Leslie Marmon Silko, Ceremony.

What are stories, after all, if not an occasion for bringing together a community. To hold each other close in the face of a fatal threat. To huddle together when we are lost. To come together in hope… even if hope has never felt like a bigger lie before, in the face of an ongoing genocide that has scorned all systems of justice and suffocated the cries of protesting people across the world?

In stories, we gather ourselves and extend our hand to our kin on other shores, on the other sides, in other struggles, in other stories.  Where else can we look for those we have never found and to find that which is rightfully ours? Where else can we come together in the face of settler colonial, disaster capitalist, and genocidal violence that shreds into tinier and tinier pieces our humanity as well as our human and more-than-human worlds?

Stories might be all we have to live with.

Story is a way of accessing the other side of power, where it lands and leaves a mark, or where it does not land but surrounds and haunts. A story hangs where the after-effects of power linger and grow into obscene material and affective excess. A story defines the space of absence without filling it in. A story dwells on the secrets of silence without revealing them. It can be that haunting space of magic and madness where fear grapples with hope, and loss meets with love, to imagine an alternative future: an otherwise world.

This volume of AGITATE! has a story.

It begins with a desire to do justice to all that throbs in Chup, or Silence, a play that tells and hides the tales of many silences—some imposed, some internalized, others imagined, and yet others refused. We were first gifted with Chup in the streets of Karachi in January 2020, and carried it with us, first in our hearts, and then to soulmates in Parakh Theatre in Bombay, the sister city of Karachi. Parakh Theatre’s embodiment of this work gave it new meanings during the horrors of the COVID-19 pandemic. And new holes began to breathe in a Partition behind which war mongering and hate mongering masquerade as patriotism.

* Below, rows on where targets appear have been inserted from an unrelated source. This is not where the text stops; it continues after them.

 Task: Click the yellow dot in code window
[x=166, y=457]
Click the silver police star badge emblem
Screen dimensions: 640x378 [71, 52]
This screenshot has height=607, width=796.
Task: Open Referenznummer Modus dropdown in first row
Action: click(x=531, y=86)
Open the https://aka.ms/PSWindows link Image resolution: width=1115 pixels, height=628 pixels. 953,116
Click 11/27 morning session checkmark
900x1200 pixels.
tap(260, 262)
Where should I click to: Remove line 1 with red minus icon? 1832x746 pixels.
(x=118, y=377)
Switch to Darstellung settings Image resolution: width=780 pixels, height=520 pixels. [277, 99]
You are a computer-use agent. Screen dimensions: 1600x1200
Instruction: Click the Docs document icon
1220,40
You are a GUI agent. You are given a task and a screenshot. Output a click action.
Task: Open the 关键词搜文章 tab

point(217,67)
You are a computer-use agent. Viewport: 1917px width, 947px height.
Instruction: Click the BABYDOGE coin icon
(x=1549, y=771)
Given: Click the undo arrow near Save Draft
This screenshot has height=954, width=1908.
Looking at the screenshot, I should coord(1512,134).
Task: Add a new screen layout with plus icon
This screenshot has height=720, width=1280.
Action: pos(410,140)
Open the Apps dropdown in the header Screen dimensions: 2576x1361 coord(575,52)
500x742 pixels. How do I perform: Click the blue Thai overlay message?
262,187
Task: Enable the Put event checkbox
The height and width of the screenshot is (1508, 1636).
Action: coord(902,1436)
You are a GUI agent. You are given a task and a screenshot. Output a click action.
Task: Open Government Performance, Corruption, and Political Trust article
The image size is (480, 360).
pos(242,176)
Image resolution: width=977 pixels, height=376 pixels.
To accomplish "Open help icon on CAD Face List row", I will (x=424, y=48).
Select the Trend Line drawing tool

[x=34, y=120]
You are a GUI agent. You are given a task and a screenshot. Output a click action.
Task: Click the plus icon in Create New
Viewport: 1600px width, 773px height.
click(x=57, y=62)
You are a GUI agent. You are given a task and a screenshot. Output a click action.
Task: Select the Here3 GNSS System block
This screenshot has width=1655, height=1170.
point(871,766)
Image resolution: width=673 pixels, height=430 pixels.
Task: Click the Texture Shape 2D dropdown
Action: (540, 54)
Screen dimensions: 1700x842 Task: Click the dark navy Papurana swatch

Parakh’s first shows of Chup were held in 2020 and 2021 as audio performances during the pandemic, with the actors appearing on stage for the first time in July 2022.  The work of staging and sharing pierced the psyches of  the performers and audiences in new ways and their joint reflections took on new meanings and possibilities. In helping to organize future shows and deepen the discussions, it no longer made sense to listen to Chup in isolation. Its resonances demanded more. So we began to seek out co-travelers on similar paths, with whom we could touch the textures, twists, and accents that make up the entwined ecologies of silence and haunting: in Kashmir, in India’s Northeast, in Bangladesh, in Sri Lanka, and in El Salvador.  We knew that the offerings of these co-travelers—strung in unbound forms, genres, languages, and scripts—would allow us to feel more fully the muffled screams buried in countless similar stories, along with their piercing murmurs of hope, their bold insistence on not erasing human life, their undying commitment to amplify protests that refuse to be stifled by systems that vow to disappear them.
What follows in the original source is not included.